> [Work order 1]:
From the passage on pregnancy resource centers, list every service that its first paragraph says these centers provide for free, before it turns to ultrasounds.
> [Work order 2]:
Carry on the passage on pregnancy resource centers, picking up right after its final sentence.

> [Passage to read]:
---*---

Pregnancy resource centers offer a great deal of help to women experiencing unplanned pregnancies. In addition to free pregnancy tests and counseling, most provide baby items, maternity clothes, help applying for benefits, parenting classes, and even housing resources – all for free. In addition, pregnancy centers allow women to see ultrasounds of their babies and give women information about fetal development and the risks of abortion.
Most abortion facilities do not give this information to women. Groups like Planned Parenthood fight tooth and nail against informed consent laws requiring women to be told about their preborn babies’ development and abortion’s potential physical and psychological risks. The pro-choice movement also bitterly opposes laws that require abortion workers to offer women a chance to see their ultrasounds or hear their babies’ heartbeats. Even giving a woman this option is unacceptable to them. The pro-abortion movement is largely driven by Planned Parenthood and other organizations that profit from abortion, so it’s not surprising that they oppose these regulations. Instead of empowering women with knowledge, abortion facilities keep women in the dark, because unlike pregnancy resource centers, they are out to make a profit. They do everything they can to prevent women from going to pregnancy resource centers.
Former Planned Parenthood administrator Ramona Trevino used to refer poor women to a nearby pregnancy resource center for free pregnancy tests — and she was reprimanded for it:
The administrator, who had been going through materials in preparation for an audit, summoned me with, “Uh, Ramona, can you come here for a second?”
Holding a card from our Rolodex with the Pregnancy Care Center’s handwritten name and number on it, she said, “We need to get rid of this. We don’t really refer people here.”

---*---

> [Dataset entries]:
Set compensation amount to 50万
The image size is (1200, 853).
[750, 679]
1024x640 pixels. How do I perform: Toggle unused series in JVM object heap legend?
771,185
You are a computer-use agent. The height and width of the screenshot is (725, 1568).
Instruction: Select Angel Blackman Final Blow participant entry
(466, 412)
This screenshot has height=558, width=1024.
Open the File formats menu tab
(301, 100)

---*---

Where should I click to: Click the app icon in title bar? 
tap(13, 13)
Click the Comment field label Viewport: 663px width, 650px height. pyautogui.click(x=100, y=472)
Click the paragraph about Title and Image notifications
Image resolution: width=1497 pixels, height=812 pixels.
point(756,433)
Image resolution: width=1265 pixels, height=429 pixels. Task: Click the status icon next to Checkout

---*---

> [Reply 1]:
Pregnancy tests, counseling, baby items, maternity clothes, help applying for benefits, parenting classes, housing resources

> [Reply 2]:
“Okay,” I said, “but do you mind if I ask why?”
“Well,” she said, “this place isn’t exactly what we’d call pro–Planned Parenthood. Have you referred people there?”
“Yes, if it seemed necessary.”
“Okay, well, you’ll need to stop.”
When I worked for Planned Parenthood, our clinic charged $25 for a simple pregnancy test, whereas the Pregnancy Care Center offered it for free. For many low-income women, the difference was crucial. Because it seemed only right to refer them to a place that could save them some money, I did not understand my administrator’s reaction.1
Planned Parenthood didn’t care about what was best for the women. Going to a pregnancy resource center might lead them to decide against abortion. Not only that, Planned Parenthood would lose the $25 in profit per woman.
WATCH: Women tell the truth about pregnancy centers — and it’s not what the media says
As Live Action News reported earlier, abortion supporters are now even attempting to push Google to remove pregnancy center online ads from searches including pregnancy-related terms like “free pregnancy testing” — which pregnancy centers provide. This desperate and ridiculous plea comes after pro-abortion activists successfully persuaded Google to require “certification” for groups advertising pregnancy-related services, noting on pregnancy center ads that they do not provide abortion.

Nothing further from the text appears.